■ **任务要求**: 从下面的各行中摘出所有含有字符串“Viewport”的行，匹配时区分大小写。

(已存储的数据集条目)
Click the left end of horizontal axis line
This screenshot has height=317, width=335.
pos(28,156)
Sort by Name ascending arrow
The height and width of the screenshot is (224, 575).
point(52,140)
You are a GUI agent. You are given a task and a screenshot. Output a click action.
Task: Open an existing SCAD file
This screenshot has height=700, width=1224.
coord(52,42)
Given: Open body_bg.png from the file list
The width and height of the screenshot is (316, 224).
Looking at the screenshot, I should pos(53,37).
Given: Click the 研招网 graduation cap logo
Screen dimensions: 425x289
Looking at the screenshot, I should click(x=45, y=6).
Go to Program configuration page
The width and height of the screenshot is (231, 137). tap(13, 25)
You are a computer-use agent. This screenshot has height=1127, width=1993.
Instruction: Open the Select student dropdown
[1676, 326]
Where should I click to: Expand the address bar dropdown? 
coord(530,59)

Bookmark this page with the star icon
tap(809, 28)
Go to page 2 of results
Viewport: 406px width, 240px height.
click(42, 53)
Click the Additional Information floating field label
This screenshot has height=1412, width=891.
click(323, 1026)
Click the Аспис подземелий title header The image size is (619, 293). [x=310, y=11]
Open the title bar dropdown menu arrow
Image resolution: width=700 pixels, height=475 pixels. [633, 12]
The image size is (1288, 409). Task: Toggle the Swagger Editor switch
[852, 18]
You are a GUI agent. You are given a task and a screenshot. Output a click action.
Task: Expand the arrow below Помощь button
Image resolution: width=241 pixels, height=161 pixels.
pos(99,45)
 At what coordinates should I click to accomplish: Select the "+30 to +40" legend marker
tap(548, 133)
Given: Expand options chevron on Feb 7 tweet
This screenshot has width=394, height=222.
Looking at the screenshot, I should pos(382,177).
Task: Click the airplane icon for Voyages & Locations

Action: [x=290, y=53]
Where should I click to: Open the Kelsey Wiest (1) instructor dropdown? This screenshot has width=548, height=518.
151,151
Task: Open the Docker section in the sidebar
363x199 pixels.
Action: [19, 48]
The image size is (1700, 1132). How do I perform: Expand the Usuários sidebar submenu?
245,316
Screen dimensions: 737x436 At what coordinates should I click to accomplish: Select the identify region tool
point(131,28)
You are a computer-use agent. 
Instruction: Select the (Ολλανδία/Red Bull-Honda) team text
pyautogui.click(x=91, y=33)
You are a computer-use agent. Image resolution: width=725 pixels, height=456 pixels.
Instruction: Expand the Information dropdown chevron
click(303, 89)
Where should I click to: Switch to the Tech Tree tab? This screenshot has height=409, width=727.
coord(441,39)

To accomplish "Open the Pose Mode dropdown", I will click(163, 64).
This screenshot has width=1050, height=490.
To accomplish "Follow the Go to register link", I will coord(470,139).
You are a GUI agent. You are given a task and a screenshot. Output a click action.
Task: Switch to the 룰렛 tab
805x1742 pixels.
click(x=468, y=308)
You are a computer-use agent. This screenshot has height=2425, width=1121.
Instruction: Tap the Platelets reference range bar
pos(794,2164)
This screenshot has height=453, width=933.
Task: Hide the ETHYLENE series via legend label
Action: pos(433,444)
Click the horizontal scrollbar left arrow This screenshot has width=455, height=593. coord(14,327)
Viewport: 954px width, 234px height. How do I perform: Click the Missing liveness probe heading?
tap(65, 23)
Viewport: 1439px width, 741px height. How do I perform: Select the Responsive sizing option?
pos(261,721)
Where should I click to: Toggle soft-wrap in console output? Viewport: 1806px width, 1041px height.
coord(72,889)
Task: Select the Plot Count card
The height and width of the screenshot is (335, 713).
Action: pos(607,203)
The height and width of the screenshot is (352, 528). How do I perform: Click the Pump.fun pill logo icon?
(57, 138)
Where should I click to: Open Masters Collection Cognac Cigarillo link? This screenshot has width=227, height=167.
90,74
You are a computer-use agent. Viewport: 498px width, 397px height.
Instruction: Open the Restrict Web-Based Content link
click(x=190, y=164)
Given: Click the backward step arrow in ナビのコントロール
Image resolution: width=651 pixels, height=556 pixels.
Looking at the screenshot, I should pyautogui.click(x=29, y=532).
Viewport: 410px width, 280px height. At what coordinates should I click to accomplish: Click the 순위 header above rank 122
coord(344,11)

■ **本题解答**:
Viewport: 406px width, 240px height.
Viewport: 954px width, 234px height. How do I perform: Click the Missing liveness probe heading?
Viewport: 1439px width, 741px height. How do I perform: Select the Responsive sizing option?
Where should I click to: Toggle soft-wrap in console output? Viewport: 1806px width, 1041px height.
You are a computer-use agent. Viewport: 498px width, 397px height.
Viewport: 410px width, 280px height. At what coordinates should I click to accomplish: Click the 순위 header above rank 122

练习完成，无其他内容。